Second, the adaptation of SI-STI-MBM for more than 10 brain metastases is unclear. From a technical perspective, SI-STI-MBM can be adapted for more than 10 brain metastases. However, the superiority or noninferiority of stereotactic irradiation over WBRT in patients with more than 10 brain metastases remains unknown. These two RCTs included patients with more than 10 brain metastases. If these two trials are completed with sufficient statistical power, the treatment strategy for more than 10 brain metastases may change.

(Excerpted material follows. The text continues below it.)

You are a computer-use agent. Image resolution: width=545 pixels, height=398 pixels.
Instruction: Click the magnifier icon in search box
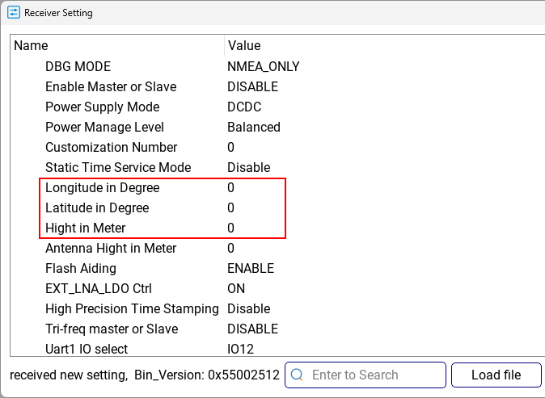tap(297, 375)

Finally, brain metastases from small-cell lung carcinoma are controversial in terms of the benefits from stereotactic irradiation. This is because brain metastases from small-cell lung carcinomas tend to occur more frequently than those from nonsmall-cell lung carcinomas. Therefore, WBRT is the standard treatment for brain metastases from cell lung carcinoma. Recently, a multicenter retrospective cohort study named the FIRE-SCLC cohort study was published [52]. In this study, 710 patients treated with stereotactic irradiation without WBRT or prophylactic cranial irradiation from 1994 to 2018 were included. The median OS was 8.5 months, and it was similar between patients with 2–4 brain metastases and patients with 5–10 brain metastases, consistent with the JLGK0901 study [25]. Although the FIRE-SCLC cohort study is just a retrospective study, the clinical results of stereotactic irradiation seem clinically acceptable and suggest the feasibility of stereotactic irradiation as a reasonable treatment option for brain metastases from small-cell lung carcinoma. Moreover, two ongoing phase II studies investigate the feasibility of stereotactic irradiation in patients with brain metastases from small-cell lung carcinoma in Germany and the USA (ClinicalTrials.gov numbers NCT03297788 and NCT03391362). These clinical cases include patients with 1–10 brain metastases. In addition, Gondi et al. conducted a phase III trial comparing hippocampal-avoidance WBRT and stereotactic irradiation for 10 or fewer brain metastases from small-cell lung cancer (NRC CC009, ClinicalTrials.gov number NCT04804644). If the benefit of stereotactic irradiation is shown from these clinical trials, not only conventional stereotactic irradiation but also SI-STI-MBM can be a useful treatment in patients with multiple brain metastases from small-cell lung cancer.

Conclusion

As the prognosis of patients with brain metastases improves, stereotactic irradiation, rather than WBRT, has been performed in many patients to achieve long-term local control and avoid neurocognitive dysfunction due to radiotherapy. Recent advances in radiotherapy devices, treatment-planning systems, and image-guided radiotherapy have enabled SI-STI-MBM to deliver ablative high doses to multiple brain metastases within a short treatment time. In SI-STI-MBM, local control is excellent and the rate of adverse events, including radionecrosis, is tolerable. As SI-STI-MBM uses only one isocenter and many targets are offset, clinicians, physicists, and radiotherapists should reduce translational and rotational errors as much as possible by using a highly precise image-guided technique, including 6D positional correction. High-level evidence regarding stereotactic irradiation for more than 11 brain metastases and brain metastases from small-cell lung cancers will be shown in ongoing clinical trials.